- THE PROBLEM
Copy the listing below verbatim, beginning with the line that contains "Sign out of the personalization account" and ending after the line that contains "point(121,241)". Include both of those lines.

[START RECORDS FOR THIS EXERCISE]

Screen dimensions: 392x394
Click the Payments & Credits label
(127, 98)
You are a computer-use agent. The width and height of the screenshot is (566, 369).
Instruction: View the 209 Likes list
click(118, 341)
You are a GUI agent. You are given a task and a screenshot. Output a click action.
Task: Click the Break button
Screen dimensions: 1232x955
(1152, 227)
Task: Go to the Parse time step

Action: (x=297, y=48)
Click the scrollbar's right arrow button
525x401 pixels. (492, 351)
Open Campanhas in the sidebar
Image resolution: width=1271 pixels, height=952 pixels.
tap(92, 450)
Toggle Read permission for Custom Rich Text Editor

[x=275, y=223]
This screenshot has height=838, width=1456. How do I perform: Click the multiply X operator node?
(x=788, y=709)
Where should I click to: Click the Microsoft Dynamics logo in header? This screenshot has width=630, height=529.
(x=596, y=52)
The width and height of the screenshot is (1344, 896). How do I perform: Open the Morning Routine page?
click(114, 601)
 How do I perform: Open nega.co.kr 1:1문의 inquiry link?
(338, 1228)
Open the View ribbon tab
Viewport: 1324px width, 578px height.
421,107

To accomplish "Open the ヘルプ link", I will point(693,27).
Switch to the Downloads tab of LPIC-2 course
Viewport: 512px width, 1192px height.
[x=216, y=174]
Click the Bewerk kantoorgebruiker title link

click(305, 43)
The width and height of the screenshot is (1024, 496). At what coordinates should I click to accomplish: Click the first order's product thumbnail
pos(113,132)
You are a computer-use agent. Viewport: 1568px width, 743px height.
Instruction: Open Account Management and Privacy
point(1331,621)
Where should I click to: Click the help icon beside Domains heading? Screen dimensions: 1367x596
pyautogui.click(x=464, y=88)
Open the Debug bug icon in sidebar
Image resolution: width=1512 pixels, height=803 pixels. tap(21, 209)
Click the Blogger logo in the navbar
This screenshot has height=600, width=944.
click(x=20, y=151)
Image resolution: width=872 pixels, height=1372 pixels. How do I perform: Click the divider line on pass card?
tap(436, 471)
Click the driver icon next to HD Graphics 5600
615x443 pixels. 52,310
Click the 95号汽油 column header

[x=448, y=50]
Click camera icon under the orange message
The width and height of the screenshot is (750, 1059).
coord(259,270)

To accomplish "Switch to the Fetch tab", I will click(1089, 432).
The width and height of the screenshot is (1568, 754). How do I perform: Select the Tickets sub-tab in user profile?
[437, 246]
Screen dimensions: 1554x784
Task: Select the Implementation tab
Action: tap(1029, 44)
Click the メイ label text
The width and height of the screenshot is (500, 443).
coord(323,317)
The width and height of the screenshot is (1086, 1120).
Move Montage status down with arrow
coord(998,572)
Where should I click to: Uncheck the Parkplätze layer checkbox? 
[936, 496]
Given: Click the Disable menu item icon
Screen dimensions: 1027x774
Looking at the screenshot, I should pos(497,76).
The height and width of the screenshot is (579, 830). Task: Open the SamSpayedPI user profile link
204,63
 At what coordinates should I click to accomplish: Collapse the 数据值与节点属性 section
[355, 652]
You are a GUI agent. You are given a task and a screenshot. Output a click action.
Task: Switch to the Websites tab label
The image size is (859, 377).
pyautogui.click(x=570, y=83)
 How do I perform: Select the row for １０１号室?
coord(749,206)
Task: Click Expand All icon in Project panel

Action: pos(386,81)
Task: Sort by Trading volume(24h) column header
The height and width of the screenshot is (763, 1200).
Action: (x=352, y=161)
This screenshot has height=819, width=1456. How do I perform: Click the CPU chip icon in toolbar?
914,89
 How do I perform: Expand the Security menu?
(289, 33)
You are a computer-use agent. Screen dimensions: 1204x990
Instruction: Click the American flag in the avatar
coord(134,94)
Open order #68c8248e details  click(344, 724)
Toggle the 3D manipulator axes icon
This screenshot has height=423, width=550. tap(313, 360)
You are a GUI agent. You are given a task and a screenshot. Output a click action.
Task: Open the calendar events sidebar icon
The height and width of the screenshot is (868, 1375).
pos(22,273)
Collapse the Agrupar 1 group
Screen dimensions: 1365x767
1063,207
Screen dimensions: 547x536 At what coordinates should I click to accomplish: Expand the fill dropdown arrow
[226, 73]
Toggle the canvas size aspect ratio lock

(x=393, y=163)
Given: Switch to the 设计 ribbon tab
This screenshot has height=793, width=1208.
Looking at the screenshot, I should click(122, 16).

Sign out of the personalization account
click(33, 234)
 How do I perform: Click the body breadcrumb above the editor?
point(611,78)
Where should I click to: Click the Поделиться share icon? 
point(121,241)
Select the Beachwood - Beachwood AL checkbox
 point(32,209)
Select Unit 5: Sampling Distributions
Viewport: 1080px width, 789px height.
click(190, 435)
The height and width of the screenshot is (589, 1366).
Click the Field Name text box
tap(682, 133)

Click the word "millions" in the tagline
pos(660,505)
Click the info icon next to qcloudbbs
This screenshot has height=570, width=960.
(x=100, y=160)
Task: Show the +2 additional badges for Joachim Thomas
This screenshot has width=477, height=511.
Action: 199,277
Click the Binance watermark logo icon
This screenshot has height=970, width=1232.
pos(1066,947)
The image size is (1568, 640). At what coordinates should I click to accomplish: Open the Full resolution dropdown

[END RECORDS FOR THIS EXERCISE]

- RESULT OF THE TASK
Sign out of the personalization account
click(33, 234)
 How do I perform: Click the body breadcrumb above the editor?
point(611,78)
Where should I click to: Click the Поделиться share icon? 
point(121,241)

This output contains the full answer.